Wes Clark and Family Values
by Swanee Hunt, Scripps Howard News Service, January 28, 2004
A couple of days before the New Hampshire primary, I watched presidential contender Wes Clark bring an overflowing crowd to its feet as he talked about the real meaning of family values. I know personally his commitment.
Back in September 1997, my husband Charles Ansbacher and I flew to Brussels for a quiet dinner with Wes and Gert Clark. The two husbands, both White House Fellows, became friends when Wes was stationed in Colorado Springs, where Charles was the symphony conductor. Many years later, as ambassador to Austria, I’d been intimately involved in negotiations to end the horrific war in Bosnia. As Supreme Allied Commander for Europe, the military head of NATO, Wes was intent on keeping US troops in Bosnia until the country was secure. Pulling in the opposite direction was Senator Kay Bailey Hutchison (R-TX), who had introduced resolutions calling for the troops’ withdrawal.
Wes asked if I might bring together about a dozen Bosnian women from opposing sides of the conflict to meet with the senator when she visited Europe a couple of weeks later. I did, and after the group had met for two days on the army base, designing a Bosnian version of the League of Women Voters, General Clark arrived with Senator Hutchison. The women introduced themselves, giving their professional identities as journalists, political leaders, educators, and so on.
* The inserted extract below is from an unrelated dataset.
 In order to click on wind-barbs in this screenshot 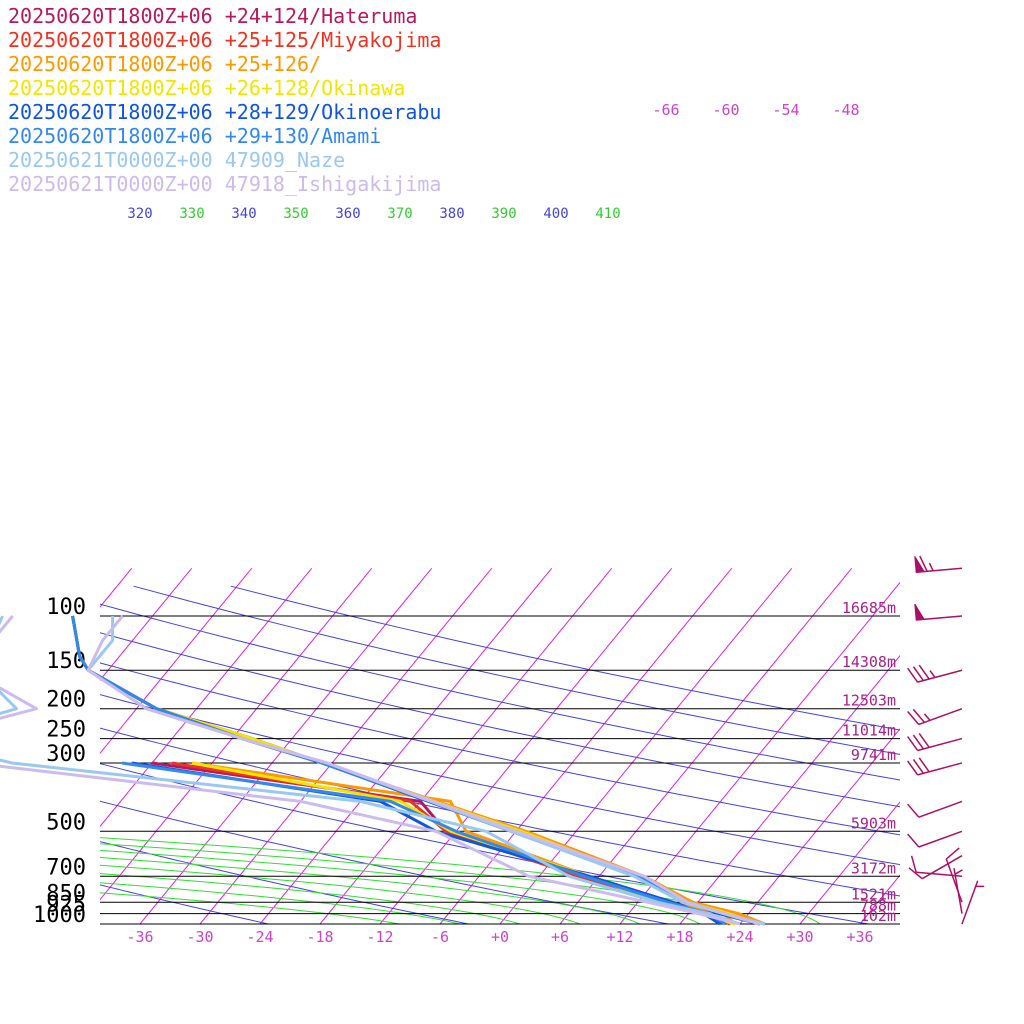, I will do `click(946, 740)`.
Then, using flip charts, they presented their plans for the League. The senator nodded her approval, but then switched topics to insist that U.S. troops come home right away.
“But our country is in its infancy,” one of the women said. “Please, keep the troops here until we can walk.” The women from across conflict lines agreed, but the senator did not. She offered no support for apprehending war criminals that were preventing hundreds of thousands from returning home. Instead, she urged the women to “concentrate on the future and forget the past.” “Then you’re asking me to accept the ethnic cleansing," replied Beba Hadzic from Srebrenica, where, after a brutal three-year siege Bosnian Serb soldiers massacred 8,000 unarmed men and teenaged boys, piling them into mass graves.
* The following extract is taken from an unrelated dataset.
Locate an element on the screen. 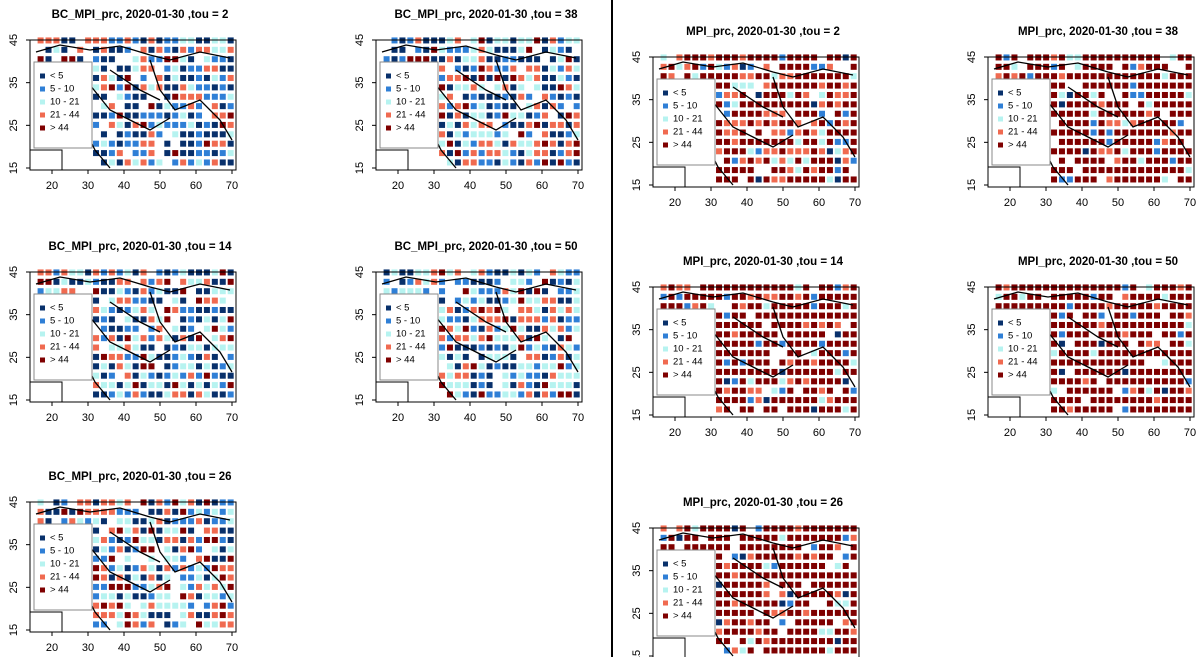 The image size is (1197, 657). x-tick-label: 50 is located at coordinates (506, 418).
“You just have to invite your former enemies into your kitchens for a cup of coffee,” the senator said, apparently poorly briefed. “With all due respect, Senator, I’m from Srebrenica,” Beba responded. “I was a math teacher and the high school principal. My husband managed a warehouse. We had a car, a TV, a VCR…a home in town and a place in the mountains. Now, only because of my last name, I am a refugee. And, Senator, I don’t have a kitchen.”
The senator didn’t seem particularly impressed by the women. I thought they were magnificent.
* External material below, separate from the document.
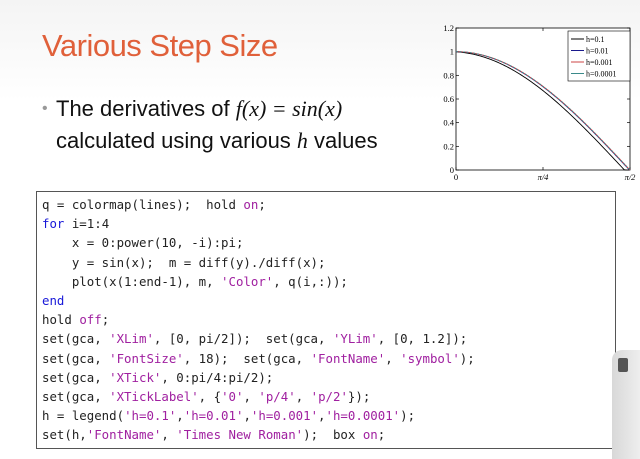  I want to click on bullet-math-h: h, so click(302, 140).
The progress of the Bosnian women was overshadowed by Slobodan Milosevic’s new campaign against ethnic Albanians in nearby Kosovo. Some 250,000 Balkan people had already died, so after diplomatic efforts failed, General Clark called for and led a military intervention to stop the carnage. He alienated Pentagon leaders not willing to “fight for the right,” as he said. Although he won the war, in 2000, Clark was relieved three months early to free up his post for another general—at least that was the official Pentagon statement. In fact, the forced retirement was years premature, based on historical tenures. A “Washington Post” editorial on July 29, 1999 lauded Clark’s performance in the Kosovo campaign and questioned the timing of the abrupt announcement of his retirement from the Army, concluding that: “Clark wanted to use his authority to actually accomplish something.” In the final analysis, the real battle Clark lost was against the Pentagon.
On May 3, 2000, Charles and I once again flew to Belgium, for the change of command ceremony and Wes’s farewell from NATO. Those who had engineered his leaving sat politely on the front row as he stepped up to the podium to deliver his parting words, thanking his troops. “Vision, courage, determination,” he said, “these qualities give comfort to all those who seek simply to live in peace and freedom, and make a better world for their children.”
It was time for him to leave. Charles and I waited in the back of the line to bid him farewell. He embraced us both, then said: “We must get the women of Srebrenica back into their homes.” Then he turned and walked away from his command. That’s what I call “family values.”